• _What the task requires_
Could you output exactly the lines running from the one containing "Given: Select source port 51987 cell" to the final line of the listing below, leaving out pictures?

##############################

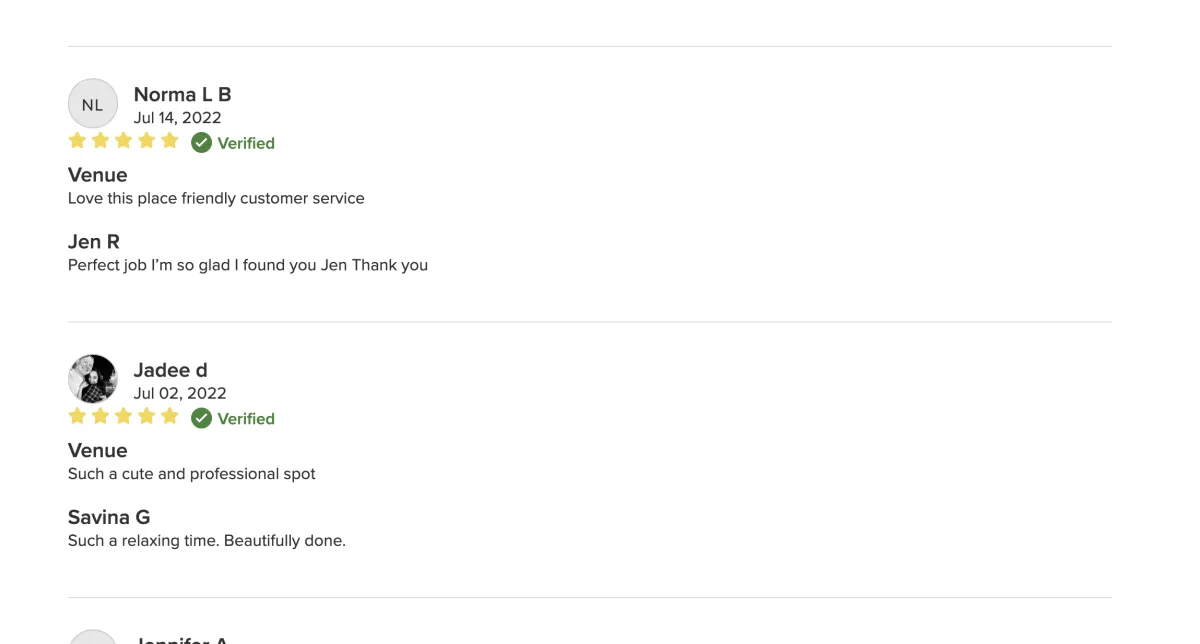
Task: Click the last star of Jadee's rating
Action: tap(169, 416)
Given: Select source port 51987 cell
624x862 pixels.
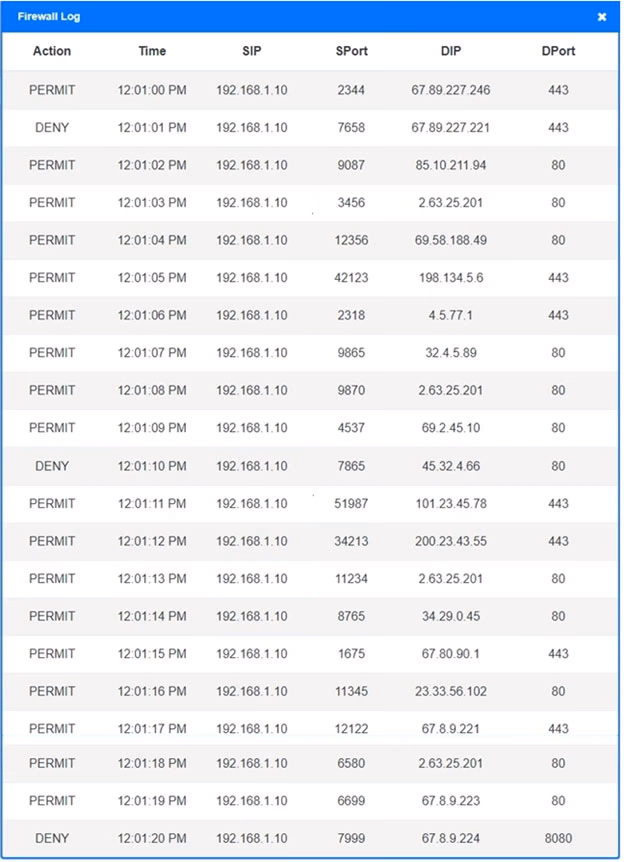Looking at the screenshot, I should point(351,504).
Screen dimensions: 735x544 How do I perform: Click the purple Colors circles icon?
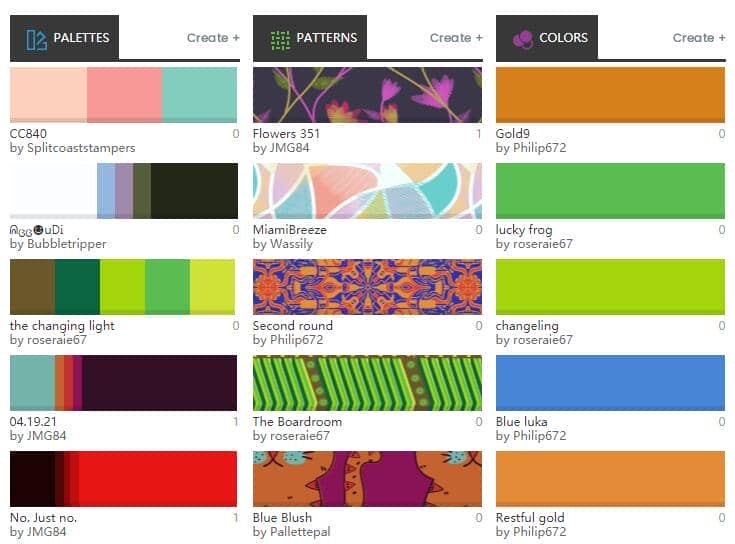pyautogui.click(x=523, y=39)
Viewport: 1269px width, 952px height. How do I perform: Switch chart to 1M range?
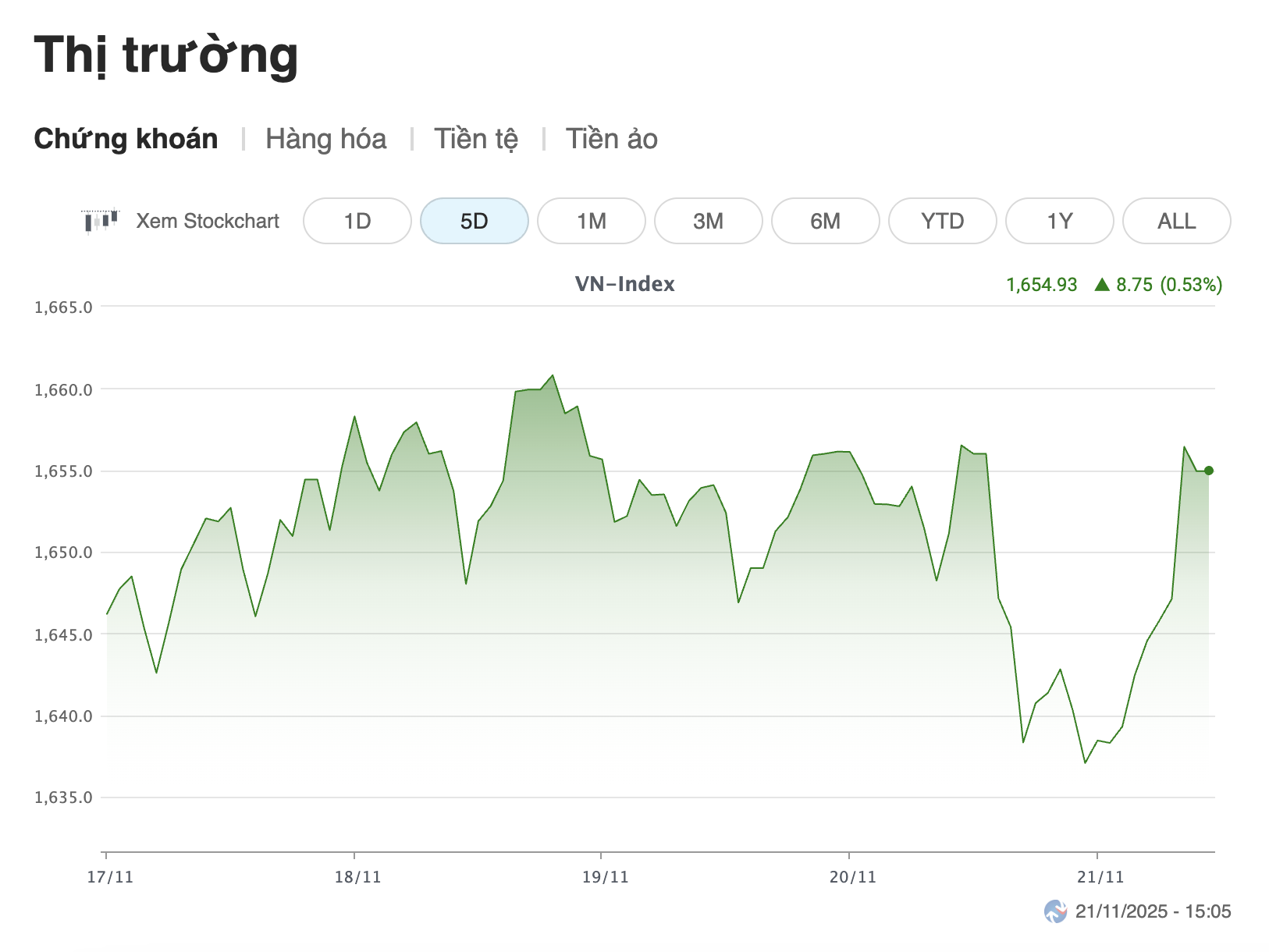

##############################

• _Exercise result_
Given: Select source port 51987 cell
624x862 pixels.
Looking at the screenshot, I should point(351,504).
Screen dimensions: 735x544 How do I perform: Click the purple Colors circles icon?
pyautogui.click(x=523, y=39)
Viewport: 1269px width, 952px height. How do I perform: Switch chart to 1M range?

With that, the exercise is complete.